Definitely, the industry is in the throes of the post-peak oil era, following the emergence of newer technologies such as renewable energy and electric vehicles, he said. “Those boom days are gone. But is the oil and gas business a sunset industry? In my opinion, as long as we have work, it’s not a sunset industry.”

The human race still has a voracious appetite for fossil fuels, which are relatively difficult to replace, despite the push towards harnessing wind, solar and hydro power sources. “We are the beast,” he added.

“And if you study the investments by oil majors, you will see that 90% of their budgets remains focused on fossil fuels, and only 10% is allocated to alternative energy. As I said, follow the money!”

According to IHS Markit, global upstream oil and gas industry spending is expected to increase by 7%-8% this year. In Malaysia, Petronas has planned higher capital expenditure of RM50 billion for 2019, up from RM46.8 billion last year.

Another indicator of a rebound in industry activity is the operation of jack-up rigs in the country – 20 have been mobilised this year, compared with five in 2017, Leong noted.

The OSV segment has also seen increased activity – the North Sea, Saudi Arabia, India, Brazil and Mexico have issued more charter contracts. “While majority of the charters are short term, and rates remain depressed, there’re definitely pockets of growth, like in Malaysia, where daily charter rates have recovered more than 30% from lows in 2017,” he added.

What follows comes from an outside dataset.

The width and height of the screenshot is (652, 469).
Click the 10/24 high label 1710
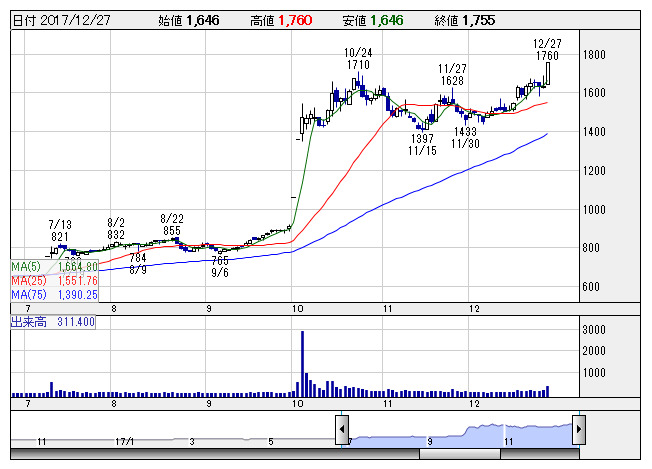coord(358,65)
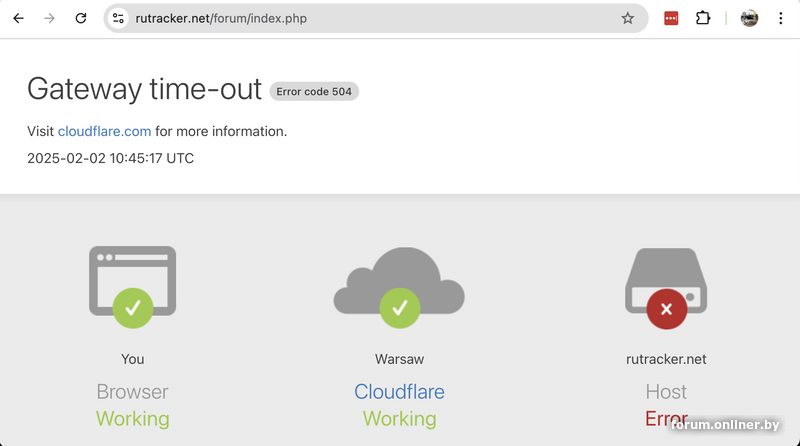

Utilisation rates for Nam Cheong’s vessels are also holding well. “Those levels have risen steadily to over 60% this year from around 50% in 2017, which reflects a tightening in the market.”

He believes the upturn in the OSV chartering sector – at least in Malaysia’s case – has already arrived. “When utilisation rates reach 70% or more, we’re pretty much back to the good old days.”

However, the OSV shipbuilding industry remains depressed, due to the overhang of excess capacity. “We don’t expect a recovery in the global market before 2021. Many operators are collapsing or in the midst of restructuring, and all these tonnages need to be absorbed before new vessels can be built.”

No doubt work can be all-consuming, but when the 54-year-old isn’t scouring his inbox for details of new tenders and contracts, he can be found amongst his camera equipment, experimenting with aperture, ISO and shutter speed in his photos.

Family time is also a priority. “Our society has evolved into worshipping the philosophy of ‘Take care of Thyself’, and it’s easy to lose sight of what it means to be a family,” said the father of three daughters and a son, aged 17 to 29.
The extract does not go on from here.